- What you will do
Please give back, word for word, only the lines starting at the one containing "Click the clipboard" and ending at the one containing "Viewport: 1419px width, 575px height." within the material below.

———

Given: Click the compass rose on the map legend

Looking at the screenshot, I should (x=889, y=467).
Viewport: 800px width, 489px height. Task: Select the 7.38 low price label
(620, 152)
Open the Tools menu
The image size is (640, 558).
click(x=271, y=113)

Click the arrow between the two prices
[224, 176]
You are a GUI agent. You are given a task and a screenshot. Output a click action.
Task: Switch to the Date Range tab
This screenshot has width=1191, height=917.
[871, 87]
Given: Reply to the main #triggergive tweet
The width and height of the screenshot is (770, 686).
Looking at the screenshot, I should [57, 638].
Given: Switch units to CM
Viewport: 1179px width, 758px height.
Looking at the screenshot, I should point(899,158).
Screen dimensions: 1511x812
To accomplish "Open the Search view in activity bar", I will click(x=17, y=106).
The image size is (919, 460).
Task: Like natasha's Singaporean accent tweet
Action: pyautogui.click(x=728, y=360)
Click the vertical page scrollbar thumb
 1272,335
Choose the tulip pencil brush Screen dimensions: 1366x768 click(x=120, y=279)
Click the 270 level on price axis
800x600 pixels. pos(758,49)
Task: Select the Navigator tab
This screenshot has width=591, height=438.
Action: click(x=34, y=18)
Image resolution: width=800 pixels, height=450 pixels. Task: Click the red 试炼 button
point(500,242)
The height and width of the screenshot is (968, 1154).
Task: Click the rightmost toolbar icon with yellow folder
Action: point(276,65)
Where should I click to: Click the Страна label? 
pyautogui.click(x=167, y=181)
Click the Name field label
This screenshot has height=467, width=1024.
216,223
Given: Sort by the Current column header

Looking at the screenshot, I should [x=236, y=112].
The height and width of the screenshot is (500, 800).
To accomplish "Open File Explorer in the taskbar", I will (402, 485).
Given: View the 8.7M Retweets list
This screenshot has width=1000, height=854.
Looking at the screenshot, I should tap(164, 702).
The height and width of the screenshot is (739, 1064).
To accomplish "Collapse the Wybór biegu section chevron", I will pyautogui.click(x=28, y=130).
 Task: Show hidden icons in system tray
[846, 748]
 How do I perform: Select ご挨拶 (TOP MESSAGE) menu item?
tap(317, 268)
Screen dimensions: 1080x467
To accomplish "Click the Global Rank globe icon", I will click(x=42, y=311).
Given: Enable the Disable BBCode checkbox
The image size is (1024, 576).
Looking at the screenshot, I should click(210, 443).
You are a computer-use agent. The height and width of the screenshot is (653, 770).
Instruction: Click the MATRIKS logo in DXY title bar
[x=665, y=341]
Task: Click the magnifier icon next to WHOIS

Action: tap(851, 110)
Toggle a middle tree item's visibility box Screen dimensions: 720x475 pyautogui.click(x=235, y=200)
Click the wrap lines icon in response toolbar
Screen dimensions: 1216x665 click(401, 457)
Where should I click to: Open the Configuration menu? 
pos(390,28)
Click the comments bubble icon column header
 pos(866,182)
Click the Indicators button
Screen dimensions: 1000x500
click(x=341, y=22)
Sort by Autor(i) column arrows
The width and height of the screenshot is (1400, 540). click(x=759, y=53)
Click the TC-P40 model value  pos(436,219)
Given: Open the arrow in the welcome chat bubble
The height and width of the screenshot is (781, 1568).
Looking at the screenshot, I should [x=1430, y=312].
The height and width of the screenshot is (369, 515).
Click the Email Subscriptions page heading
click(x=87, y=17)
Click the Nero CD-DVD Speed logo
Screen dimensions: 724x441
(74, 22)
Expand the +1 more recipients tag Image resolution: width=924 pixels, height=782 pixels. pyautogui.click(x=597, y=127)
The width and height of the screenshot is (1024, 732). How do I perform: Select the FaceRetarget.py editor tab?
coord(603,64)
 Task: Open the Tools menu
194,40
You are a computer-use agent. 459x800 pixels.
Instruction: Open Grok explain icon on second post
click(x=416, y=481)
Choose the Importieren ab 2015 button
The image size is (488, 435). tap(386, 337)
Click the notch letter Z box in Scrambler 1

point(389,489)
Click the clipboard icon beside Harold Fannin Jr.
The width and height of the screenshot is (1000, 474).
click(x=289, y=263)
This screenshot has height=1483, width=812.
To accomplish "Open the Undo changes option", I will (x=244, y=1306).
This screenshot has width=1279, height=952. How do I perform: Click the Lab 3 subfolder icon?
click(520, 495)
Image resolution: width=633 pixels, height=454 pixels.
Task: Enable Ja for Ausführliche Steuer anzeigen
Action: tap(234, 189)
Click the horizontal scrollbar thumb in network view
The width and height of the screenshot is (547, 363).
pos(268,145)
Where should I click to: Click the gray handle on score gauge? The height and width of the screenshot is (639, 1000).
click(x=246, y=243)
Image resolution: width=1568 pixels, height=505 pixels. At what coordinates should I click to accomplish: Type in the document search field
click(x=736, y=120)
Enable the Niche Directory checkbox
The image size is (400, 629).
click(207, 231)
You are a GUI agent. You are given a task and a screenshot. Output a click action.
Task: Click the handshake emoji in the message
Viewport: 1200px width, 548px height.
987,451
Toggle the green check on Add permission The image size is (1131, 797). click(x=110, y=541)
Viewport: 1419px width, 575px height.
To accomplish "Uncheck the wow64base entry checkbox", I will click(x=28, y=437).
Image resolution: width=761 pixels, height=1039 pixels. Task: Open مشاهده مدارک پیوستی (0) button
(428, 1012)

———

- Exercise response
Click the clipboard icon beside Harold Fannin Jr.
The width and height of the screenshot is (1000, 474).
click(x=289, y=263)
This screenshot has height=1483, width=812.
To accomplish "Open the Undo changes option", I will (x=244, y=1306).
This screenshot has width=1279, height=952. How do I perform: Click the Lab 3 subfolder icon?
click(520, 495)
Image resolution: width=633 pixels, height=454 pixels.
Task: Enable Ja for Ausführliche Steuer anzeigen
Action: tap(234, 189)
Click the horizontal scrollbar thumb in network view
The width and height of the screenshot is (547, 363).
pos(268,145)
Where should I click to: Click the gray handle on score gauge? The height and width of the screenshot is (639, 1000).
click(x=246, y=243)
Image resolution: width=1568 pixels, height=505 pixels. At what coordinates should I click to accomplish: Type in the document search field
click(x=736, y=120)
Enable the Niche Directory checkbox
The image size is (400, 629).
click(207, 231)
You are a GUI agent. You are given a task and a screenshot. Output a click action.
Task: Click the handshake emoji in the message
Viewport: 1200px width, 548px height.
987,451
Toggle the green check on Add permission The image size is (1131, 797). click(x=110, y=541)
Viewport: 1419px width, 575px height.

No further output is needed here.